◆ What to do
a - Reproduce everything in the IAF joint exercises report below, from "IAF HOLDS JOINT" down to "Cope India exercise.".
b - Using the IAF joint exercises report below, explain in one to three sentences how the exercises with the two partner air forces were split between the country's sectors.

◆ Page extract
....................
IAF HOLDS JOINT EXERCISES WITH US AND RUSSIA
The Indian Air Force held near simultaneous joint exercises with the US and Russia air forces in the eastern and western sectors of the country respectively. In the East, at the Kalaikunda Air base in West Bengal, the IAF carried out Exercise Cope with the USAF. This was a two week exercise which began on 3 December and terminated on 14 December. During the course of this exercise, both the IAF and USAF practiced airborne assaults on ‘enemy’ territory using their C-130 aircraft as well as manoeuvres involving the SU-30MKI, Mirage-2000 and Jaguar fighters from India and the F-15s from the USAF. In Cope India, 12 USAF F-15 C/D air superiority fighters and three C-130s participated. This was the fourth edition of the Cope India exercise.
....................
◆ Material supplied
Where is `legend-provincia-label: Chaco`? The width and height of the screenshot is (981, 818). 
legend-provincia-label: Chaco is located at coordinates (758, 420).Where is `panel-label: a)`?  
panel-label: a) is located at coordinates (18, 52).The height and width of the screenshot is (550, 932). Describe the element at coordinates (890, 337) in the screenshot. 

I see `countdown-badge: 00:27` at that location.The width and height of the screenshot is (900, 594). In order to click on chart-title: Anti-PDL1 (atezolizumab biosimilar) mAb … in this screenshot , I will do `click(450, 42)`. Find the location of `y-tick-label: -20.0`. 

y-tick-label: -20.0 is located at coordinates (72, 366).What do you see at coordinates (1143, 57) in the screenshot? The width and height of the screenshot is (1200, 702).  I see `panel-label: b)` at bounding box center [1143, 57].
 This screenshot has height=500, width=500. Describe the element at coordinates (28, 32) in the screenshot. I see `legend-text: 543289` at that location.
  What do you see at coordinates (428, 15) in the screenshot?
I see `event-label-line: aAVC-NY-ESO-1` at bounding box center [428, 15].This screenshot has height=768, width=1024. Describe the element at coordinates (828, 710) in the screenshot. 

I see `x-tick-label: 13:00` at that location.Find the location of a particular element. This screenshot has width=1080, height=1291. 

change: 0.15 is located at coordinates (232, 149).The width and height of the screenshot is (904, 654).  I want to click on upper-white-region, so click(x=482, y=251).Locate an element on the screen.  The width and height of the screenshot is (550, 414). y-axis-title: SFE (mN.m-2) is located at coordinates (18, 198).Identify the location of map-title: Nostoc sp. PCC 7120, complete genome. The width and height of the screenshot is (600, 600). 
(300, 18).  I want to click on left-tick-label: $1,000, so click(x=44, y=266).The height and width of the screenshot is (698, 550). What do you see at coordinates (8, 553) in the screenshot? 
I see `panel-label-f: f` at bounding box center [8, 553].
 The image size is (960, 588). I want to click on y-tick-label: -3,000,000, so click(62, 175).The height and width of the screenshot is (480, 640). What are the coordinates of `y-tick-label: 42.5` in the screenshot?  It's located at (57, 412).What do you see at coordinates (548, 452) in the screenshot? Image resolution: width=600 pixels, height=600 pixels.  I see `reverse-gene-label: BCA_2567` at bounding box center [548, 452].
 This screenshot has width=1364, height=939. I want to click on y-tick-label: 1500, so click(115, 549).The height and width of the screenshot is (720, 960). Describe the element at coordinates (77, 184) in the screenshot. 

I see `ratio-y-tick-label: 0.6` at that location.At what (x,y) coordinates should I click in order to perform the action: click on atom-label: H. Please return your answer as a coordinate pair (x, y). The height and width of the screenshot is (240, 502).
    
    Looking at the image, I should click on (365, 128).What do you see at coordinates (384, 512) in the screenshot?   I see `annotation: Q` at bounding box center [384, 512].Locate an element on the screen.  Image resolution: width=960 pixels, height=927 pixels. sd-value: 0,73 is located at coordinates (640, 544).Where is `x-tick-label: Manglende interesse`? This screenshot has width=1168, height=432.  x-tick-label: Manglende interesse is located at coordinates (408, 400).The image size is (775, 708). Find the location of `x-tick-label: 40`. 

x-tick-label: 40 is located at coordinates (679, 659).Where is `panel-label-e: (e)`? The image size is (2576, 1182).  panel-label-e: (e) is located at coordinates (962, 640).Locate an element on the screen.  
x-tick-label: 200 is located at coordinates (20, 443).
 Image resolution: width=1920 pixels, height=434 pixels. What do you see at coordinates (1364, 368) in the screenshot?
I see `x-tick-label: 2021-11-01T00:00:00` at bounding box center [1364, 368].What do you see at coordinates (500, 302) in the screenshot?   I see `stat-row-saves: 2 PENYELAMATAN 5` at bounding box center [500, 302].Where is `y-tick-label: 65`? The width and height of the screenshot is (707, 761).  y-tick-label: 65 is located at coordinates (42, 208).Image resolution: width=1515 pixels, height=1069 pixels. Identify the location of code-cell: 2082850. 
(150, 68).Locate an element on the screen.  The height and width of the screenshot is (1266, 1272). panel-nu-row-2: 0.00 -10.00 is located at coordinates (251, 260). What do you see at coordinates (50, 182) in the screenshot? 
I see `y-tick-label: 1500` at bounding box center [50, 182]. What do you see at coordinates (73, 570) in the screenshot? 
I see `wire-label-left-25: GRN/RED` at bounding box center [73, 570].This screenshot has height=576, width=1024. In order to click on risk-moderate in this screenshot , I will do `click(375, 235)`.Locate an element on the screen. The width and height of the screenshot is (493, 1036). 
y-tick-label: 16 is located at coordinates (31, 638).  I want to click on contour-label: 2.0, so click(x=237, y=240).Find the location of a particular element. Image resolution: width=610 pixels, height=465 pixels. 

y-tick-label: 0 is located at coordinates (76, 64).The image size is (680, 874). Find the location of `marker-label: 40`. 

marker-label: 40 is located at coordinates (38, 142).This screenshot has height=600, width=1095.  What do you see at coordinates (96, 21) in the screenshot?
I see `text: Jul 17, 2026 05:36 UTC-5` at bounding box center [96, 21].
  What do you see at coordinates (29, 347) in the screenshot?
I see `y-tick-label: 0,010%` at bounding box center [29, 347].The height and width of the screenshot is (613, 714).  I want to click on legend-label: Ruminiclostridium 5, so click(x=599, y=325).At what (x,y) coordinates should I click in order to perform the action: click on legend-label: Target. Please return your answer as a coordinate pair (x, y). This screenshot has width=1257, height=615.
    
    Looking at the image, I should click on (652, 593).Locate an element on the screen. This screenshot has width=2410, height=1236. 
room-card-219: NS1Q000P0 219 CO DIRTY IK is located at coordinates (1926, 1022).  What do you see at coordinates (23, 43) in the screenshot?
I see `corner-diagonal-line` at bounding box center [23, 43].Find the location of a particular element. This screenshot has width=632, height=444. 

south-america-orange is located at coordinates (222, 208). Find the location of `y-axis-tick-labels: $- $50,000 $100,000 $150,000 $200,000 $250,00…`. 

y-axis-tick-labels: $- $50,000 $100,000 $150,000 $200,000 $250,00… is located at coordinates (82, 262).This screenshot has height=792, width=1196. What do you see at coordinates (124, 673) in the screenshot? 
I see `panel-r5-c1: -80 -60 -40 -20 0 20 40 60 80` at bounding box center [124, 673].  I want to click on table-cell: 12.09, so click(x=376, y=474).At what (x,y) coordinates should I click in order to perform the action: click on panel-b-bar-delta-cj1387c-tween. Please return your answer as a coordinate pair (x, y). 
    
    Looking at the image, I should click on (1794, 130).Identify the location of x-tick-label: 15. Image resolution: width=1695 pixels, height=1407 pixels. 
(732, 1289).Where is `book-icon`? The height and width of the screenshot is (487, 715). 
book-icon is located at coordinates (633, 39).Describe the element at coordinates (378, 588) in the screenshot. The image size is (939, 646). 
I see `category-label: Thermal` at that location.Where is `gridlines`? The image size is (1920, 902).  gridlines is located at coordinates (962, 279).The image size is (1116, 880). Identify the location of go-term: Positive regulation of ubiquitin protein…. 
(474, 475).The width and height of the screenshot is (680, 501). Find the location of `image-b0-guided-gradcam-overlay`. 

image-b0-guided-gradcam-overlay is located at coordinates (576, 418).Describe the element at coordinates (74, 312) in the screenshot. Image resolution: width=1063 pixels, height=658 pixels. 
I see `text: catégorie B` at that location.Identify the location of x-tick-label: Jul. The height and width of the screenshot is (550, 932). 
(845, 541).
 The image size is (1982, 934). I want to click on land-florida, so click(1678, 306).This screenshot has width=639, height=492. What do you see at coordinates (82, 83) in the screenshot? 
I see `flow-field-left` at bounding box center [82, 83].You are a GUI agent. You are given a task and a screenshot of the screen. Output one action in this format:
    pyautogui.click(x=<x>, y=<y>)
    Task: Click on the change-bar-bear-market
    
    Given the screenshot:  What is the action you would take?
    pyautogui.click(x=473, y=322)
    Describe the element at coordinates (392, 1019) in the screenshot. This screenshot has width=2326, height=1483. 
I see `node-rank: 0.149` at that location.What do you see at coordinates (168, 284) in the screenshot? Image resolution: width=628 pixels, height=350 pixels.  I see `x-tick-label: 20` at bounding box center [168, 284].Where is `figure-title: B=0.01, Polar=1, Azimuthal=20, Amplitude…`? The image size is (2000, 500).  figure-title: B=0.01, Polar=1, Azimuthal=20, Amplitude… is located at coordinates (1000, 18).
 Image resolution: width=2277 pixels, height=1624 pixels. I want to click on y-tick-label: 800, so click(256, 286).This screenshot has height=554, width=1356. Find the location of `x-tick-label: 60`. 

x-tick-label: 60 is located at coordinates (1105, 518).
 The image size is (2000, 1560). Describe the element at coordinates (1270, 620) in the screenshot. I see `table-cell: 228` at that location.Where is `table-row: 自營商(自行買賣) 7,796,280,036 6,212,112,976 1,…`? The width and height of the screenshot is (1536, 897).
....................
◆ Completed exercise
a -
IAF HOLDS JOINT EXERCISES WITH US AND RUSSIA
The Indian Air Force held near simultaneous joint exercises with the US and Russia air forces in the eastern and western sectors of the country respectively. In the East, at the Kalaikunda Air base in West Bengal, the IAF carried out Exercise Cope with the USAF. This was a two week exercise which began on 3 December and terminated on 14 December. During the course of this exercise, both the IAF and USAF practiced airborne assaults on ‘enemy’ territory using their C-130 aircraft as well as manoeuvres involving the SU-30MKI, Mirage-2000 and Jaguar fighters from India and the F-15s from the USAF. In Cope India, 12 USAF F-15 C/D air superiority fighters and three C-130s participated. This was the fourth edition of the Cope India exercise.

b - The Indian Air Force held its exercises with the US and Russian air forces in the eastern and western sectors respectively. So the exercise with the US Air Force, Exercise Cope, took place in the East at the Kalaikunda Air base in West Bengal, and the exercise with the Russian air force took place in the western sector.